Supposedly he stop me for an air freshner hanging in my window, but then went on talking about theft at the mall— Seimone Augustus (@seimoneaugustus) October 8, 2012
And the fact that my car was at the mall with out of town plates, WTH I thought this was a free country!— Seimone Augustus (@seimoneaugustus) October 8, 2012
I didn't know you can only drive minnesota cars to a minnesota mall and if not you must be stealing or doing something illegal.— Seimone Augustus (@seimoneaugustus) October 8, 2012
Said he would write a ticket for the car freshner if I reported it! WOW! Well...— Seimone Augustus (@seimoneaugustus) October 8, 2012
Also told me good luck on the game!— Seimone Augustus (@seimoneaugustus) October 8, 2012
In many cases, police aren't all that concerned about air fresheners; they're looking for a legal reason to stop a motorist.

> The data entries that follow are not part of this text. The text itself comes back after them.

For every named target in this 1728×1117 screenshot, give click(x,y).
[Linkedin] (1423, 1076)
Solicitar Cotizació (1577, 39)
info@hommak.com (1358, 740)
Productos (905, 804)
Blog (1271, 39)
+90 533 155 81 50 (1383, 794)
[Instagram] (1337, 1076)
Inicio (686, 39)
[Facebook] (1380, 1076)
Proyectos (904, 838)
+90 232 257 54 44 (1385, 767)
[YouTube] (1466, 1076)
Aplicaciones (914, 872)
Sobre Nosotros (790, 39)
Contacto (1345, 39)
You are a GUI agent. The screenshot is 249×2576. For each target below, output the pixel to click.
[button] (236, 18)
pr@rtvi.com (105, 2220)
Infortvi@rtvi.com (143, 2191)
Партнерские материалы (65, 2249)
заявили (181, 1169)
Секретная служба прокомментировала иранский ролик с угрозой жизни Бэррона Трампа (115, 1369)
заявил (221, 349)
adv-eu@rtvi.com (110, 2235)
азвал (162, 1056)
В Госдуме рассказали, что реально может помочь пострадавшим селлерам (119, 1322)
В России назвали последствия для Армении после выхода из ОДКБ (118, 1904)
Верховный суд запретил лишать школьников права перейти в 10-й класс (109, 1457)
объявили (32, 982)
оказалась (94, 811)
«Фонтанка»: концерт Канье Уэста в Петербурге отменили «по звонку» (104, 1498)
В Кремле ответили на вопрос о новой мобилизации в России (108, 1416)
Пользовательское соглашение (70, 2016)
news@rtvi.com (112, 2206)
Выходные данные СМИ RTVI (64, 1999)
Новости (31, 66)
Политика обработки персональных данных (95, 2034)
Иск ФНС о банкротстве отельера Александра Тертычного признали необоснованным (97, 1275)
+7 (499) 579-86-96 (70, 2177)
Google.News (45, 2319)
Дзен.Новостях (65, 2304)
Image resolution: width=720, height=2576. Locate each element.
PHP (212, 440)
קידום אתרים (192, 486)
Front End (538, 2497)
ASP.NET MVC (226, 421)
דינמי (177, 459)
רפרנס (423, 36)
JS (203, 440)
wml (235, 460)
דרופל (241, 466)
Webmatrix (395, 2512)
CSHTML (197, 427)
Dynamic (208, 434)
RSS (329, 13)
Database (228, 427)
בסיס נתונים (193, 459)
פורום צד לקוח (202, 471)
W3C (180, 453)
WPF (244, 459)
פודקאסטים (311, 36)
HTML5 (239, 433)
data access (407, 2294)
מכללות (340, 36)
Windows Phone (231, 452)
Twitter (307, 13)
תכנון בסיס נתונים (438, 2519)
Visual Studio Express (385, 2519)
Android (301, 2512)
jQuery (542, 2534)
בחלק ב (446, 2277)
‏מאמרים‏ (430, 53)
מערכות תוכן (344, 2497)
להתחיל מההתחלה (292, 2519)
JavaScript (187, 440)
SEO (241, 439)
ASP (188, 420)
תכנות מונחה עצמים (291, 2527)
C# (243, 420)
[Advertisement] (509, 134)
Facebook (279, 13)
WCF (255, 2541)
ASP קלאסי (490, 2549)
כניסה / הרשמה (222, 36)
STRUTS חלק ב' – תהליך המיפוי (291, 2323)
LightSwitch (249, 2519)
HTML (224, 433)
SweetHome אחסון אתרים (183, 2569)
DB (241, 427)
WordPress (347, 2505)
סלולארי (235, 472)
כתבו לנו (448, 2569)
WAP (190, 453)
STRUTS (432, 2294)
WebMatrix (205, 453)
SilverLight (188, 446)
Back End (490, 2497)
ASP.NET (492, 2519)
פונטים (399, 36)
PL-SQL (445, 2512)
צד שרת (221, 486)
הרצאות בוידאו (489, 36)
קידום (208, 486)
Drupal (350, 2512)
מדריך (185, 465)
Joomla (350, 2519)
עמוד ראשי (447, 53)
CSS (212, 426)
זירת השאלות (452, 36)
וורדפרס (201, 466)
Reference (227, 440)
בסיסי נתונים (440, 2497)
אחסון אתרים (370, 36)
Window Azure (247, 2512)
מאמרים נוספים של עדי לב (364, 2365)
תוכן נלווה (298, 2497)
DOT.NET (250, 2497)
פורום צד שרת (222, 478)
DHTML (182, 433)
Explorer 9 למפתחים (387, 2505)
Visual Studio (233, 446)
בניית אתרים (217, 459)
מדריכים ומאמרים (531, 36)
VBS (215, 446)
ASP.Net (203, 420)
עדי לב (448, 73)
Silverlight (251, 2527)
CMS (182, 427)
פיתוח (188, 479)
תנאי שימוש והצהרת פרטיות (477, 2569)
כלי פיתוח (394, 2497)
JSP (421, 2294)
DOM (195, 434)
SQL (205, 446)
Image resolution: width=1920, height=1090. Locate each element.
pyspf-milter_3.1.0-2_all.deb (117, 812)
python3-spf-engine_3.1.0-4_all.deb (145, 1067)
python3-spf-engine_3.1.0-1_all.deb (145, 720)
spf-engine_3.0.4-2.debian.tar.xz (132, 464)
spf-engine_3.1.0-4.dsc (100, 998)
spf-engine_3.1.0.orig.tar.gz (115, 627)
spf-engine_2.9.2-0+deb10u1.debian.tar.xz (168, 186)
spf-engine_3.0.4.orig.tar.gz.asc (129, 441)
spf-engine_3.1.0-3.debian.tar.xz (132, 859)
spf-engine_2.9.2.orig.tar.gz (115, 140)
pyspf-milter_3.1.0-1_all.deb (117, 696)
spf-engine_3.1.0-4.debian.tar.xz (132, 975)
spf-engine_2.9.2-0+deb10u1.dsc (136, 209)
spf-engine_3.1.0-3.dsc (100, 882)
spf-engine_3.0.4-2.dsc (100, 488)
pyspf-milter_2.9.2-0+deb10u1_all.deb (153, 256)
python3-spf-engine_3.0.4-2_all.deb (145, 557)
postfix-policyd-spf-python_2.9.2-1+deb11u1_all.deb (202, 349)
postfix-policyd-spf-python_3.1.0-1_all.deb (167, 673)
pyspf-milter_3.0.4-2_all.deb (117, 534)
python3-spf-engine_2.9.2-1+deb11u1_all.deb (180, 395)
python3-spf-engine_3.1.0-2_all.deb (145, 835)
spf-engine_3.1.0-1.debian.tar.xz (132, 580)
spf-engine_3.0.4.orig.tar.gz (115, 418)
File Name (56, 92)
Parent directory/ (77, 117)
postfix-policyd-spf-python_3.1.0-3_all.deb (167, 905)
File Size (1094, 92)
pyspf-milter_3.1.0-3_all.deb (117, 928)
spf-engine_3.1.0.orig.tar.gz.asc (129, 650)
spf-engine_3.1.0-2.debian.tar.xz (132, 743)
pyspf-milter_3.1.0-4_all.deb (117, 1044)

The air freshener justification for being stopped by police has been widely cited by those who are convinced they were stopped for "driving while black." The illegal air freshener gives police the probable cause to stop a car beyond the possibility they were actually stopped for their race, according to the ACLU. Frequently, police search the vehicles.
It's all perfectly legal. The Supreme Court said so in 1996.
In 2008, a federal appeals court ruled that a driver can be stopped for up to 30 minutes when pulled over for air fresheners. And last year, an immigration case in Illinois hinged on the air freshener debate. It, too, was upheld.
Here's how the law reads in the state:
Subdivision 1.Prohibitions generally; exceptions.
(a) A person shall not drive or operate any motor vehicle with:
(1) a windshield cracked or discolored to an extent to limit or obstruct proper vision;
(2) any objects suspended between the driver and the windshield, other than:
(i) sun visors;
(ii) rearview mirrors;
(iii) driver feedback and safety-monitoring equipment when mounted immediately behind, slightly above, or slightly below the rearview mirror;
(iv) global positioning systems or navigation systems when mounted or located near the bottommost portion of the windshield; and
(v) electronic toll collection devices; or
(3) any sign, poster, or other nontransparent material upon the front windshield, sidewings, or side or rear windows of the vehicle, other than a certificate or other paper required to be so displayed by law or authorized by the state director of the Division of Emergency Management or the commissioner of public safety.(23 Comments)
This may not look like one person's relaxing day off or another's lifeline, but that's what it is. Karl Stoerzinger at Freewheel Bikes writes on the blog, The Golden Wrench, about a wheelchair athlete from Spain in one of Saturday's Twin Cities marathon events. The airline damaged the wheel "gizmo" that turns a wheelchair into a hand-crank racing vehicle.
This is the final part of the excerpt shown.